Members of the Hollywood Commission and city leaders got together for a groundbreaking ceremony last month for two deep injection wells at the Southern Regional Wastewater Treatment Plant. Construction is now taking place and it will take about two years to complete.
Since the 1970s, millions of gallons of excess treated sewage are dumped into the Atlantic ocean 1 to 3 miles offshore every day in South Florida.
The sewage is disinfected by water treatment plants, but according to the Department of Environmental Protection, it contains high concentrations of nitrogen and phosphorus.
In 2008, federal and state lawmakers passed regulations to end the use of the pipes facilitating the transfer of human waste into the ocean. Since then, flows have been reduced by nearly 40% and treatment plants are on track to end ocean outfall by the 2025 deadline.
“This is important for keeping the ocean clean. We want to be good stewards of the environment,” said Mayor Josh Levy.

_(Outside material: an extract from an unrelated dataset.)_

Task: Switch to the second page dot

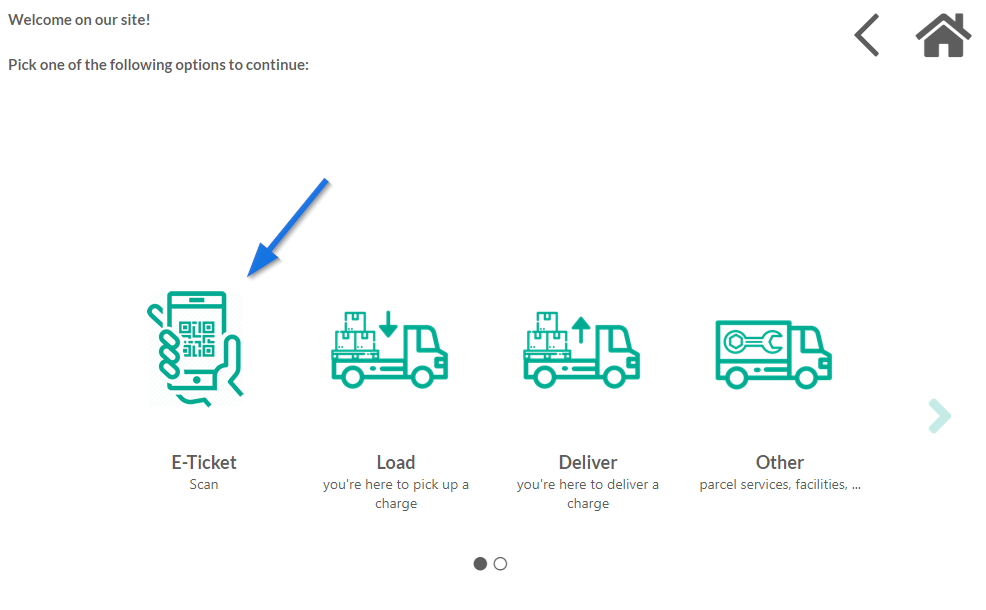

The wells will be about 3,000 feet deep and cost about $40 million to construct. They’ll feature a double lining; the interior lining will be fiberglass and the outer lining, steel. They are being built so the city can comply with federal and state regulations that require the ocean outfall to be eliminated by 2025.
The wells will handle treated effluent that is now being discharged through the ocean outfall off Hollywood Beach. This water will be extensively treated and used to water grass areas. The wells also will handle treated effluent from nearby cities including Pembroke Pines, Miramar, Hallandale Beach and Dania Beach.
“This is a big day for Hollywood. We had been using ocean outfall for the treated effluent and now we will soon be able to inject it deep into the ground which will be better for the ocean and the environment,” said Commissioner Caryl Shuham. “This is a huge investment for the city but it’s something we need to do.”
Once the two wells have been completed, a pumping station will be designed and built to pump the effluent into the injection wells. The station will cost $60 million to build and construction will take about two years.